In addition to neurosensory disturbance involving the IAN, comparisons between coronectomy and conventional extraction have also been explored with respect to other postoperative outcomes [3, 4, 9]. Overall, the literature indicates that coronectomy is associated with a lower incidence of dry socket or localized alveolitis when compared with total odontectomy, whereas findings related to postoperative pain and swelling remain variable and methodologically heterogeneous [2, 4]. Conversely, coronectomy presents a distinct profile of late events, such as root migration and root exposure, which are more frequently associated with an increased need for surgical reintervention [3, 9]. Regarding postoperative infection, current evidence suggests that infection rates following coronectomy are not consistently lower than those observed after complete third molar extraction. Rather, reported infection rates appears to be influenced by operative- and case-related factors, including surgical time, surgeon experience, patients’ comorbidities, and antibiotic use, with substantial heterogeneity across studies [2, 4, 6].
In this context of heterogeneous and inconclusive evidence regarding postoperative infection outcomes, the role of antibiotic therapy remains controversial. Recent studies have reported substantial variability in prescribing practices, ranging from universal prophylaxis protocols [3, 10] to exclusively therapeutic use in selected situations, such as active infection, systemic risk, or complex surgery procedures [1, 11]. This variability appears to be influenced by the absence of standardized clinical guidelines, differences in surgeon preference, and variability in the perceived risk of postoperative infection across clinical scenarios [6].

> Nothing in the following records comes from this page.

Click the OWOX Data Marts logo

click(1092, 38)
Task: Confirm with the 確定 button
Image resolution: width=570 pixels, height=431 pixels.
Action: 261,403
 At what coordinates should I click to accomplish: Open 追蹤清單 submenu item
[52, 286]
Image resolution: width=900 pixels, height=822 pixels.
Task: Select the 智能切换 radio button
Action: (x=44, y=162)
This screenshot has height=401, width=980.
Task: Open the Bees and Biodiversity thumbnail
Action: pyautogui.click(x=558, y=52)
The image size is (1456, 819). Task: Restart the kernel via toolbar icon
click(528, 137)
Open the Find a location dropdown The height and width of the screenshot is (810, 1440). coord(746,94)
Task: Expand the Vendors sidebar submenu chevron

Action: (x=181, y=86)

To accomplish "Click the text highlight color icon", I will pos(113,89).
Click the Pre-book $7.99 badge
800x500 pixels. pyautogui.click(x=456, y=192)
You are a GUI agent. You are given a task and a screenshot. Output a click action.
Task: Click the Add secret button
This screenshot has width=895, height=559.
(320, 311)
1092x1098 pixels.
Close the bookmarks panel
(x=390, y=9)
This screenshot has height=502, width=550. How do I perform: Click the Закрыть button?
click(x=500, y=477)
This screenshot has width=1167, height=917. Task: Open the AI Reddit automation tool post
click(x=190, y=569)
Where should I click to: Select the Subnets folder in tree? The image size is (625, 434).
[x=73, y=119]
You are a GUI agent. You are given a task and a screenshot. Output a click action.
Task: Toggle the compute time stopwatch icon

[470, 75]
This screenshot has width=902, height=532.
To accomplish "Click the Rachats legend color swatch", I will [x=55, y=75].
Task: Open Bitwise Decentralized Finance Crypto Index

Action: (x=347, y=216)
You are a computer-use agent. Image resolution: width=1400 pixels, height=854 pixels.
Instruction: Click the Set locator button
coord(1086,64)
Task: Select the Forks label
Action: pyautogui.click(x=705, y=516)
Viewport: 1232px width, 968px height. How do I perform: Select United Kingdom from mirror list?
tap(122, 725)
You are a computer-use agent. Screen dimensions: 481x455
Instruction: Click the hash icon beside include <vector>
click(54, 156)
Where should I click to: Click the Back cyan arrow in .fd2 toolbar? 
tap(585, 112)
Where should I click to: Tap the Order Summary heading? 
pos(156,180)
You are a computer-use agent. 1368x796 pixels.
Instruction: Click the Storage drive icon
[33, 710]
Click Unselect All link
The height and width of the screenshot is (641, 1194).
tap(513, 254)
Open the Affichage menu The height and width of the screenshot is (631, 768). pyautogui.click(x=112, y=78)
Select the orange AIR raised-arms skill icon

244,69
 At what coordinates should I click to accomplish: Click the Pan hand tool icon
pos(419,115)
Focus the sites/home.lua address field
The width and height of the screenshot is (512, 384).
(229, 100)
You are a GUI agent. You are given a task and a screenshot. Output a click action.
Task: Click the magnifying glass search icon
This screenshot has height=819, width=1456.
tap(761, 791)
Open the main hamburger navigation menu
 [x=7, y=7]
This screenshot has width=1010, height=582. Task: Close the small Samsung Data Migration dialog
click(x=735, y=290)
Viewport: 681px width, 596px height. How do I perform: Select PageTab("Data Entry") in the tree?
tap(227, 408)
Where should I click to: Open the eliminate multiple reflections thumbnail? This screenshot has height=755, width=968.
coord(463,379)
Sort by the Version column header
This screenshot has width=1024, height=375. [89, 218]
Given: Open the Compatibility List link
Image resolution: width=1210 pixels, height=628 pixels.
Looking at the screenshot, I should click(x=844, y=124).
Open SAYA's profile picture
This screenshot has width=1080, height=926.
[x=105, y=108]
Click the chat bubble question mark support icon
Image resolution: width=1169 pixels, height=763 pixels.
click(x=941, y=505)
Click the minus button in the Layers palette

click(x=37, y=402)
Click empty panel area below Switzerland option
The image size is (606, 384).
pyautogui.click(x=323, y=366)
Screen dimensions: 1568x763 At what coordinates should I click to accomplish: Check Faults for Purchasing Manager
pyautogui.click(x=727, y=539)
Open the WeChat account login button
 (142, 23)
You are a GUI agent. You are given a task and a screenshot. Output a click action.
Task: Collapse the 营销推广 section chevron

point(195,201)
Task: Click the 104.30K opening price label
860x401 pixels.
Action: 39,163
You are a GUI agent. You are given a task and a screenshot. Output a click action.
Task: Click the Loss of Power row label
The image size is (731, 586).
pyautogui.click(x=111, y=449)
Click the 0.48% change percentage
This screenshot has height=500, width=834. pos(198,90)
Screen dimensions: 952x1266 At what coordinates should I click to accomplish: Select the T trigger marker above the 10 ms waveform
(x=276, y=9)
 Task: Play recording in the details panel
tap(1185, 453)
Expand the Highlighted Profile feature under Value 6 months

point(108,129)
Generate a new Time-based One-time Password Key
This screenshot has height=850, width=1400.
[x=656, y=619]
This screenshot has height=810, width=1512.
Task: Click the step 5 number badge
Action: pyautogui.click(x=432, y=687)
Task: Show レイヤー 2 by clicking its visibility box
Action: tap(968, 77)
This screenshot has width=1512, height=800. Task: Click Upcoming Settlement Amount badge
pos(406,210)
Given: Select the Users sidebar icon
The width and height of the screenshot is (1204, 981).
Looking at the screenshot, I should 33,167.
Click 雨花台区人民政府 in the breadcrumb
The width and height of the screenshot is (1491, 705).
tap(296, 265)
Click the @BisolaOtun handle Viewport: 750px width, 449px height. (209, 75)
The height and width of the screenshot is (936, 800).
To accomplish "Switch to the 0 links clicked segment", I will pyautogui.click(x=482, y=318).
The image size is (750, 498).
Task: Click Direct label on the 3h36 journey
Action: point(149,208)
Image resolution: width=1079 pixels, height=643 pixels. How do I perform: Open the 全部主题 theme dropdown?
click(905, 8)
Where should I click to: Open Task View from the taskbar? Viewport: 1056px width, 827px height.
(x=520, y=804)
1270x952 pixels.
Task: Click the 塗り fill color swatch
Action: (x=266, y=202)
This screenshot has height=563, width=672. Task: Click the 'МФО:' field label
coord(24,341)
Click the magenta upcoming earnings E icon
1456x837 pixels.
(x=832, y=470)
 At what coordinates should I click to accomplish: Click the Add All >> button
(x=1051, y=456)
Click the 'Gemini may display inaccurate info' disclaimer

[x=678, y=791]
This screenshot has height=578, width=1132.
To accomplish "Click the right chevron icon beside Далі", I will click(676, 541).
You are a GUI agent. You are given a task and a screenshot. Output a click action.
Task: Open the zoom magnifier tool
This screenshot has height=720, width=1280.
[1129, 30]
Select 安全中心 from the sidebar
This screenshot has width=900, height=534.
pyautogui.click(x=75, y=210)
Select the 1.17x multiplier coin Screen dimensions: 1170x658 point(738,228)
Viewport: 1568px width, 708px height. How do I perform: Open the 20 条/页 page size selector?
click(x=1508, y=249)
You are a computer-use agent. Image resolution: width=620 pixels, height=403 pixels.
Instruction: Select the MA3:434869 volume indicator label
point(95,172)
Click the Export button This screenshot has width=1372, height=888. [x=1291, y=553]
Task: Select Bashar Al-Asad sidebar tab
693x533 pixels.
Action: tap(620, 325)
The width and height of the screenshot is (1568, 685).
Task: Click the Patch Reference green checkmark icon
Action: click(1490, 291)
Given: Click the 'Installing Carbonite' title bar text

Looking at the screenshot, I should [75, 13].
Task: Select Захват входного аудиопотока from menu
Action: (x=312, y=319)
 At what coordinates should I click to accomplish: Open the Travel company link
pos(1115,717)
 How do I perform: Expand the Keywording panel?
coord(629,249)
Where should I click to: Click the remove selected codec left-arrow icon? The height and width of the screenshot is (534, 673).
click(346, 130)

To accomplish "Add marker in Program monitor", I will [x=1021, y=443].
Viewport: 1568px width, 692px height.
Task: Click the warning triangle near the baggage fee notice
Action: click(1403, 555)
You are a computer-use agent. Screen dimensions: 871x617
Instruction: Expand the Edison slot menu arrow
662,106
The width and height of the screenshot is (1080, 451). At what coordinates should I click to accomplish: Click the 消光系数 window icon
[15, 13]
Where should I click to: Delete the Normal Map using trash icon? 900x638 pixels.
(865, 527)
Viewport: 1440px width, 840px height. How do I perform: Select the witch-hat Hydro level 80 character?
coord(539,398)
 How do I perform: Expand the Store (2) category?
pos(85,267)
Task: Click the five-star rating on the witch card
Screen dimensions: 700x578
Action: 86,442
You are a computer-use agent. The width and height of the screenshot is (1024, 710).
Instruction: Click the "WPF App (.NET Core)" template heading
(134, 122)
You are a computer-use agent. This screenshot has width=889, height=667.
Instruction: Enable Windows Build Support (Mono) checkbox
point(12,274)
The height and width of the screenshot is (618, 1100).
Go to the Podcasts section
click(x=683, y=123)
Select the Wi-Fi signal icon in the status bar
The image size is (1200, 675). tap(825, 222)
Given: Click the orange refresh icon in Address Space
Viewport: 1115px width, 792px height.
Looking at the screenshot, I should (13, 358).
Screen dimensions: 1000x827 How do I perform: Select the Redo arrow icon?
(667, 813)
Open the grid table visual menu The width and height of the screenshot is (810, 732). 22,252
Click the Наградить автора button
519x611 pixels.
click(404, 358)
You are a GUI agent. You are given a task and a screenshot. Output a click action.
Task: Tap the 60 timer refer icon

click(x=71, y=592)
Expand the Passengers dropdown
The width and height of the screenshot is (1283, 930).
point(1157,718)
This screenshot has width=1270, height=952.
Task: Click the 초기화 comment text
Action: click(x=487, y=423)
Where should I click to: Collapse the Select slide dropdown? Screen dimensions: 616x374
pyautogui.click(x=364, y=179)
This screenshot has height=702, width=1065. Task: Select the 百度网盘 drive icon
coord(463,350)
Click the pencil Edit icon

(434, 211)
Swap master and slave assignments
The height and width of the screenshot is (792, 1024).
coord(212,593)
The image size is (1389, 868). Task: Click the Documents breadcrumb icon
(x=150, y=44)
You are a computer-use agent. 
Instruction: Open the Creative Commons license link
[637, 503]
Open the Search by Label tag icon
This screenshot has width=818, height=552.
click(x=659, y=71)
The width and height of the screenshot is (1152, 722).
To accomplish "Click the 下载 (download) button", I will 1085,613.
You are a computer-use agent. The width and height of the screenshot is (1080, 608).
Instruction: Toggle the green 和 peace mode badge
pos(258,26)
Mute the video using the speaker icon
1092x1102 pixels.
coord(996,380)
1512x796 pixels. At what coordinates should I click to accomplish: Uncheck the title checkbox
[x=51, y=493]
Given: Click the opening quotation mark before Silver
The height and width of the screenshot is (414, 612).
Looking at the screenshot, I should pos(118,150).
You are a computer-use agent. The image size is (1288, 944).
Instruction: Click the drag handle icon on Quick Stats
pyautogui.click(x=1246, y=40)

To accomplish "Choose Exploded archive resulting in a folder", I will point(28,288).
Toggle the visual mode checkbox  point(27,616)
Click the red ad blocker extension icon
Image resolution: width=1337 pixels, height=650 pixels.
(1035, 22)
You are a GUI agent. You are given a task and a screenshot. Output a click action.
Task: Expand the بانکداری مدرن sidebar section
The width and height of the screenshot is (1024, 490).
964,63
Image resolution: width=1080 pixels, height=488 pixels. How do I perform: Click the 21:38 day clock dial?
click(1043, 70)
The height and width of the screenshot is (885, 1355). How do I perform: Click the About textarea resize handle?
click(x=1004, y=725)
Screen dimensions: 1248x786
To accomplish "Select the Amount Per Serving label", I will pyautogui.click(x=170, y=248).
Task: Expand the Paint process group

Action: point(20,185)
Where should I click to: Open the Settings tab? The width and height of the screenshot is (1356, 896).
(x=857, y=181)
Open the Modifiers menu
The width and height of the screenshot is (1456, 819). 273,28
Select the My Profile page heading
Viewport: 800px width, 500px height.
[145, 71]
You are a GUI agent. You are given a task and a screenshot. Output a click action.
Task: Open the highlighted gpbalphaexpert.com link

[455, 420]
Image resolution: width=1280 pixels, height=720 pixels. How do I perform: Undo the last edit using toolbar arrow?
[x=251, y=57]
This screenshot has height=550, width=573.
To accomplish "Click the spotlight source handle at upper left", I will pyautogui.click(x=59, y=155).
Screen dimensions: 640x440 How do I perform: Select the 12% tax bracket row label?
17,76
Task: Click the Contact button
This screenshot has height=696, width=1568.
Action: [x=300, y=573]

Clarifying this issue is essential to support evidence-based clinical decision-making, particularly in the context of growing concerns about antimicrobial resistance and the need for prudent antibiotic prescribing. However, the available evidence on antibiotic use in coronectomy procedures is heterogeneous in terms of study design, clinical indications, outcomes reporting, and prescribing protocols, which precludes meaningful quantitative synthesis. Therefore, a scoping review was conducted to systematically map and summarize the available evidence, identify patterns, and highlight gaps in the current literature on antibiotic use in coronectomy procedures.
Materials and methods
Study design
This scoping review was conducted following the PRISMA/ScR (Preferred Reporting Items for Systematic Reviews and Meta-analyses extensions for Scoping Reviews) [12] and the Joanna Briggs Institute methodological guidelines [13].
Protocol
The project was registered in the Open Science Framework (OSF) database (DOI: 10.17605/OSF.IO/WA8CZ) to ensure transparency and methodological rigor. The registration included the study protocol, objectives, and data extraction strategy.
Review question
The review question, structured according to the PCC (population, concept, and context) framework, was as follows: “In patients undergoing coronectomy,* under which clinical conditions are antibiotics indicated*,* and what are the commonly prescribed agents*,* dosages*,* and durations of administration?”*
Search methods
A three-stage search was conducted (Fig. 1) individually by three trained researchers (LJS, LLM, and JRB), with disagreements solved by consensus with senior investigators (MFD and CBX). The detailed database search is provided in Supplementary Table 1.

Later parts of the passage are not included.